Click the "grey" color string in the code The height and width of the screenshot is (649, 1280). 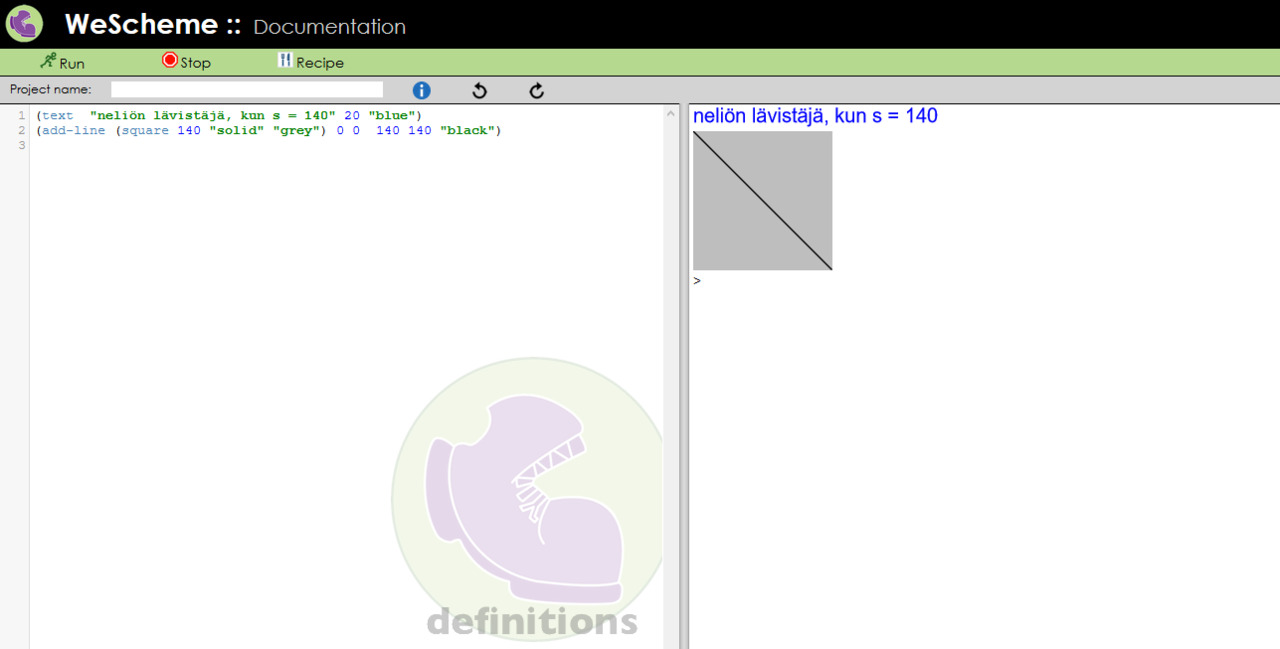point(296,131)
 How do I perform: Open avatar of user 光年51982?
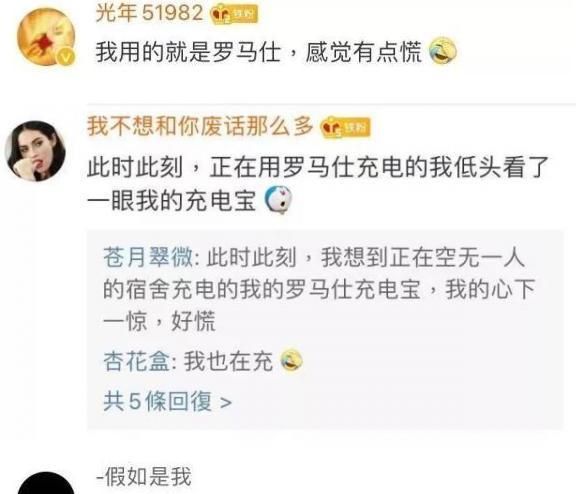[x=46, y=37]
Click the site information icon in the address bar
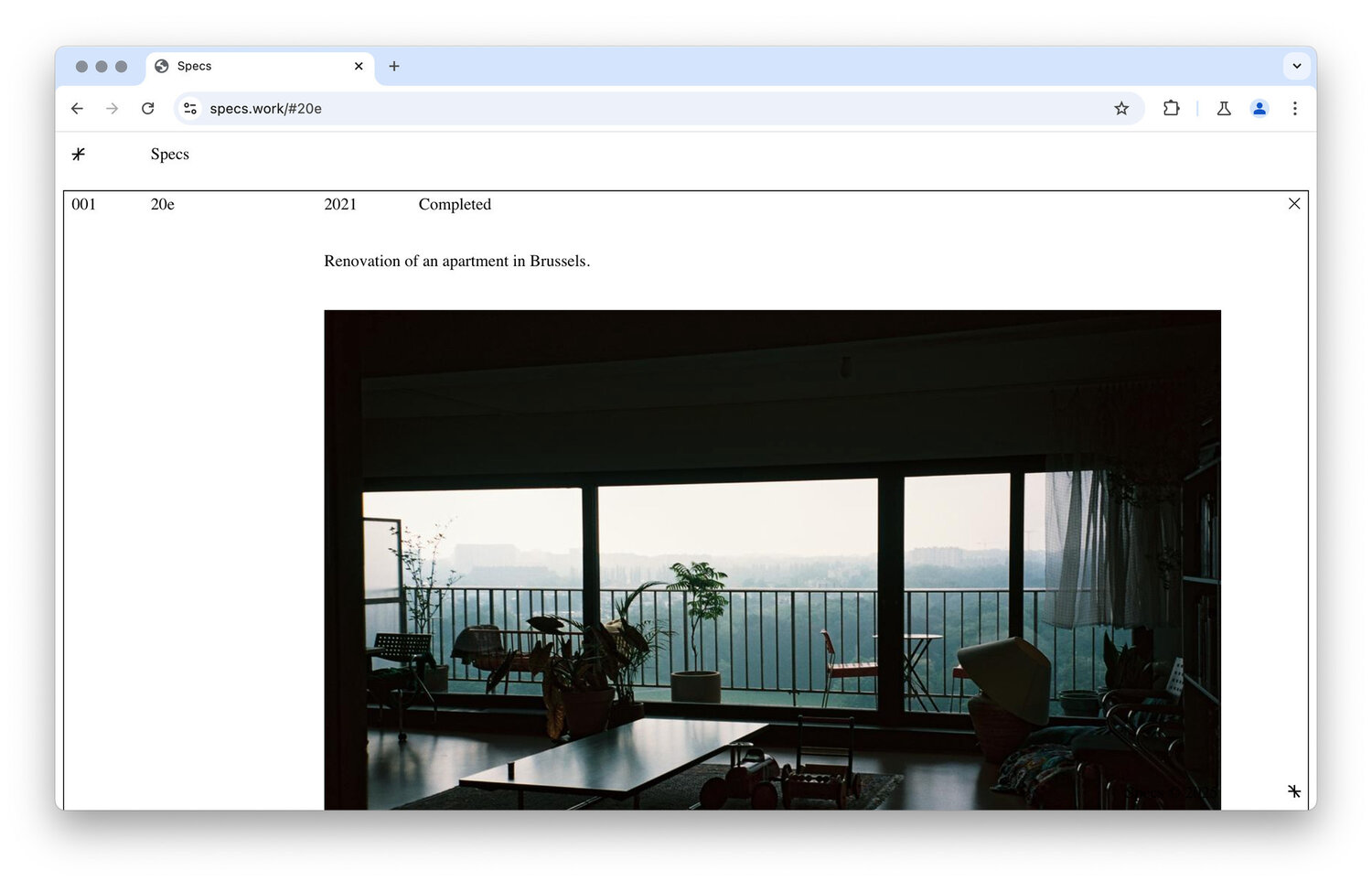This screenshot has height=892, width=1372. click(x=189, y=108)
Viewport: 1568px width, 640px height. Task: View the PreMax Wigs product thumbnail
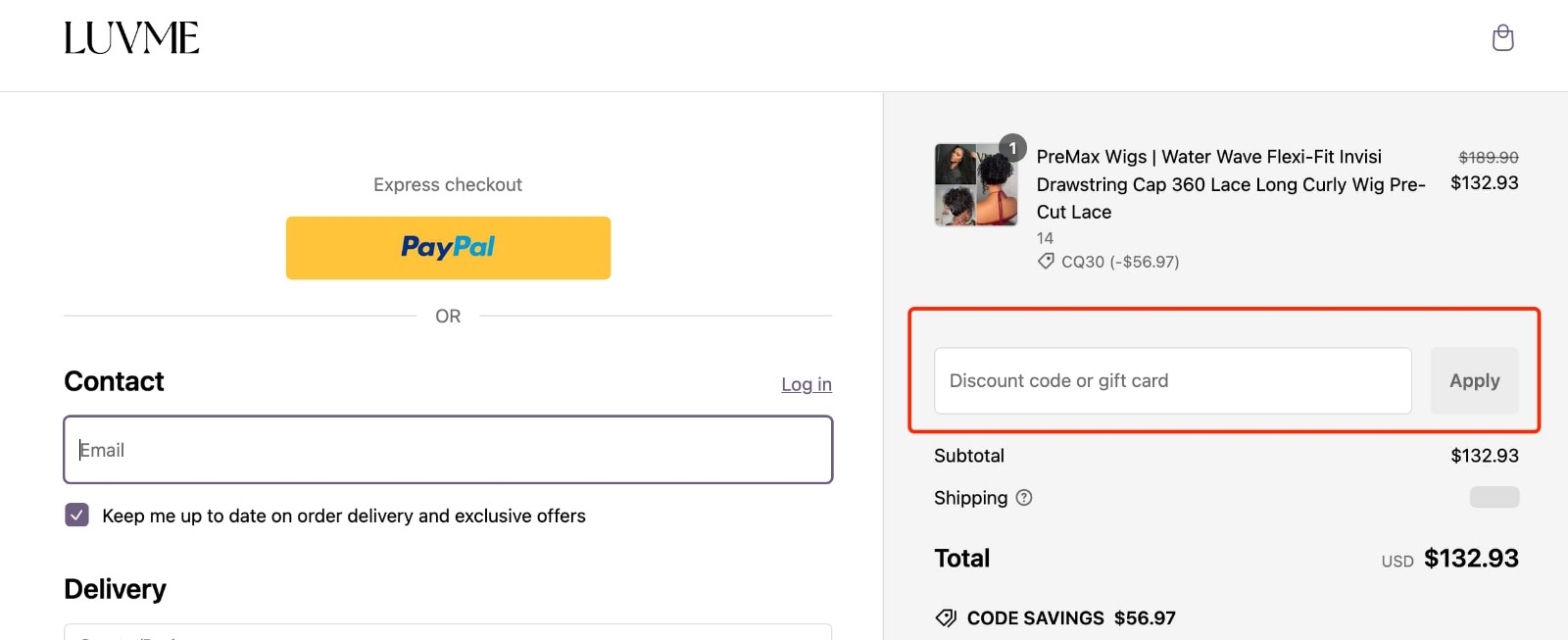(976, 184)
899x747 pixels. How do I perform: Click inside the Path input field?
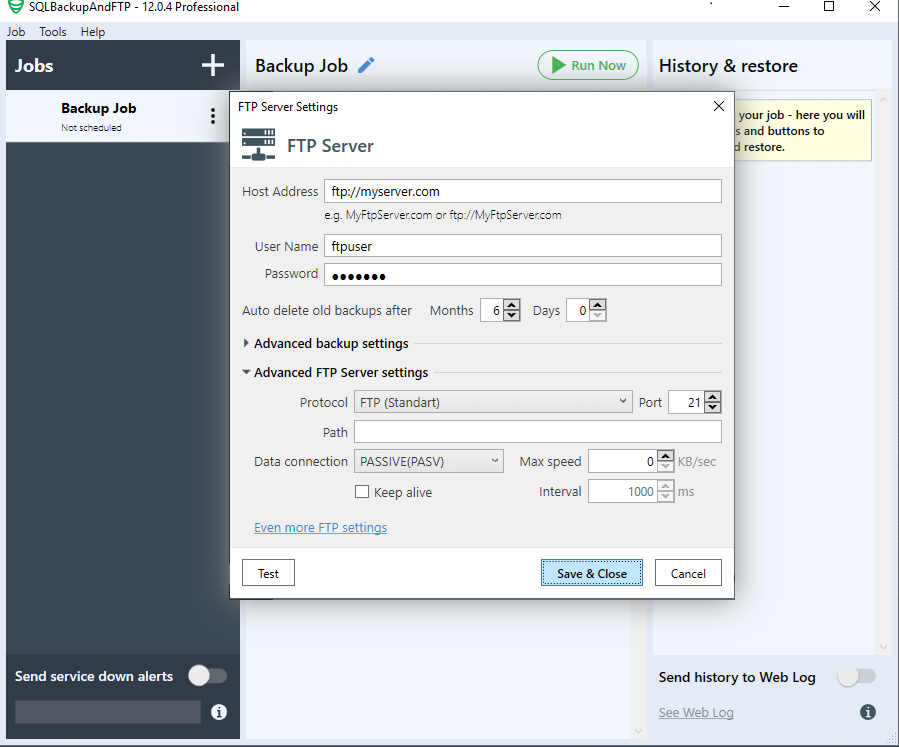tap(537, 431)
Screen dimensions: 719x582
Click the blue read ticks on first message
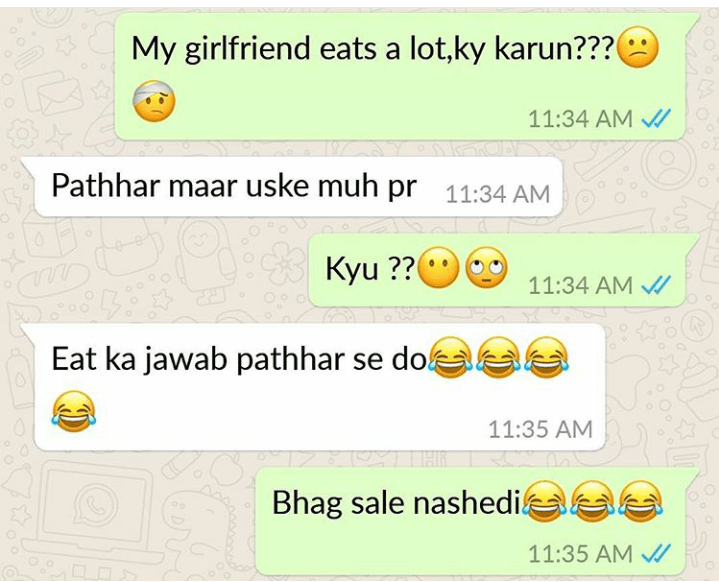coord(657,118)
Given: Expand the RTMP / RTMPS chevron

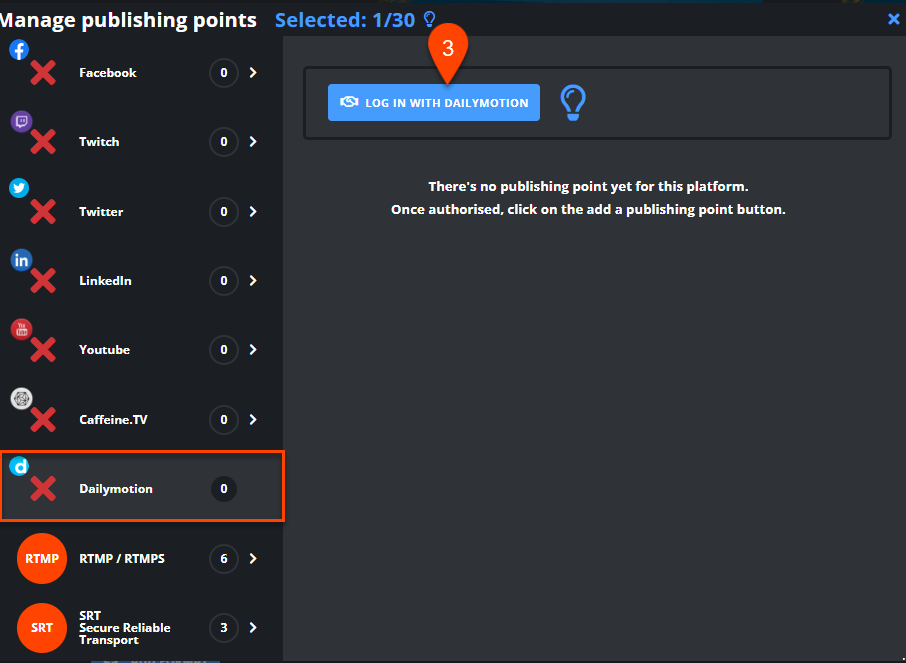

__Problem__.
Leave every picture out, and repeat exactly the lines from the one containing "Click the site" through the last line of the entries, both ends included.

__Your solution__.
Click the site information icon in the address bar
This screenshot has height=892, width=1372. click(x=189, y=108)
Viewport: 1568px width, 640px height. Task: View the PreMax Wigs product thumbnail
(976, 184)
899x747 pixels. How do I perform: Click inside the Path input field?
tap(537, 431)
Screen dimensions: 719x582
Click the blue read ticks on first message
coord(657,118)
Given: Expand the RTMP / RTMPS chevron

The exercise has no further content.